◆ INSTRUÇÃO DE TRABALHO
Repita sem mudar nada o trecho da notícia sobre as canetas emagrecedoras que vai de "Kenned Machado foi" até "em liberdade posteriormente.".

◆ TEXTO SELECIONADO

O corretor Kenned José Machado de Sousa, mais conhecido como Kenin da Retatrutida, preso na última terça-feira (12) por suspeita de contrabandear canetas emagrecedoras para Teresina, revelou à Polícia Federal como atuava para trazer os produtos ilegais à capital piauiense. O GP1 obteve acesso exclusivo ao depoimento dele e ao relatório do seu indiciamento.
Kenned Machado foi preso em flagrante em um condomínio na zona leste de Teresina no âmbito da Operação Falso Clique, quando equipes da PF cumpriram mandado de busca e apreensão no seu endereço. Ele foi colocado em liberdade posteriormente.
No endereço do investigado, a polícia encontrou dezenas de canetas emagrecedoras, incluindo Tirzepatida, mesma substância do Mounjaro, e Retatrutida, considerada ainda mais potente. As marcas desses produtos não possuem autorização da Agência Nacional de Vigilância Sanitária (Anvisa) para serem comercializadas no Brasil.
Depoimento
Em sede de depoimento, Kenned Machado admitiu que comercializava produtos do Paraguai e que ingressava no Brasil com os medicamentos por transporte terrestre, evitando, assim, fiscalização mais rigorosa nos voos de avião.
Segundo o corretor, as canetas eram vendidas por preços entre R$ 700,00 e R$ 800,00 e que vendia em torno de 50 unidades no mês, faturando em torno de R$ 25 mil mensais.
Histórico criminal
De acordo com a Polícia Federal, Kenned Machado já havia sido preso anteriormente em 2025 no Paraná, após ser flagrado com 75 canetas de Retatrutida. Ainda conforme a PF, ele é investigado em outro inquérito por suspeita de lavagem de dinheiro oriundo do tráfico de drogas.

◆ TRECHO DOS DADOS
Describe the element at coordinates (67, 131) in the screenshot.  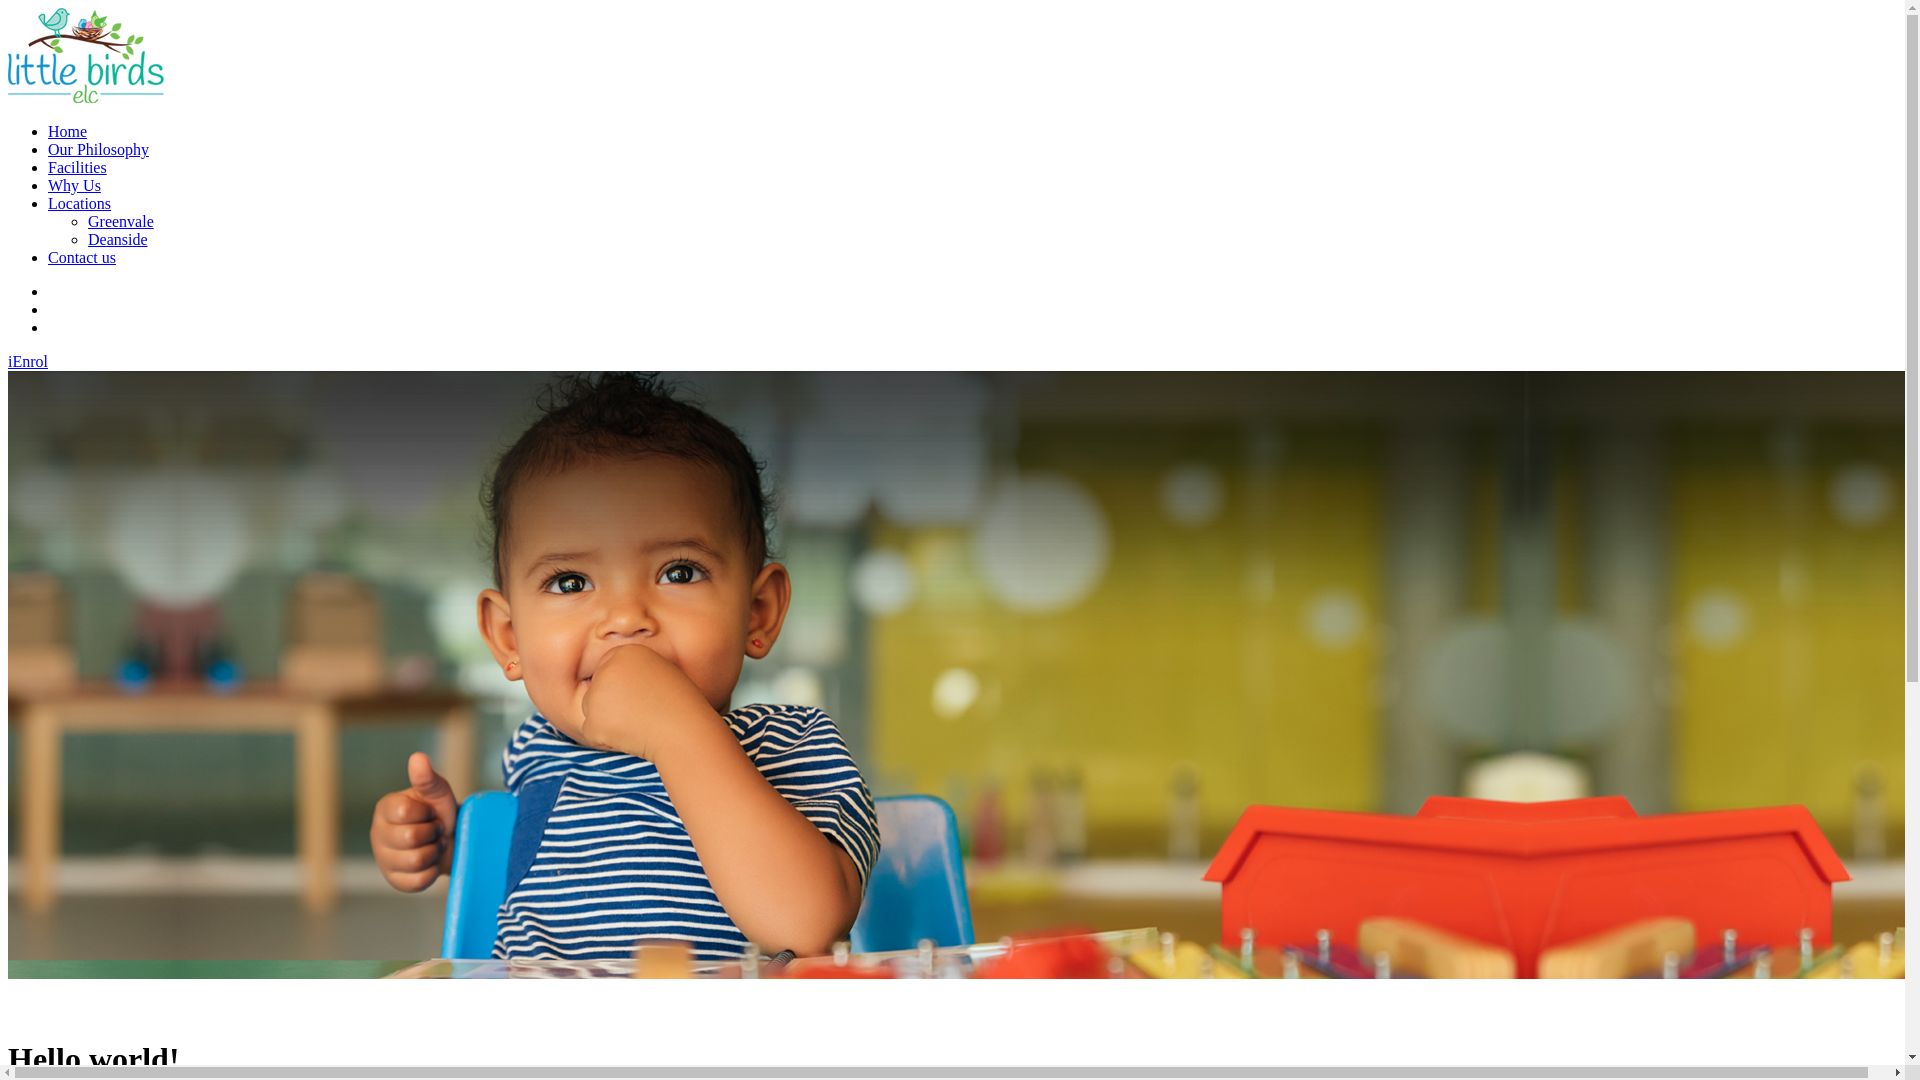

◆ RESPOSTA AO PROBLEMA
Kenned Machado foi preso em flagrante em um condomínio na zona leste de Teresina no âmbito da Operação Falso Clique, quando equipes da PF cumpriram mandado de busca e apreensão no seu endereço. Ele foi colocado em liberdade posteriormente.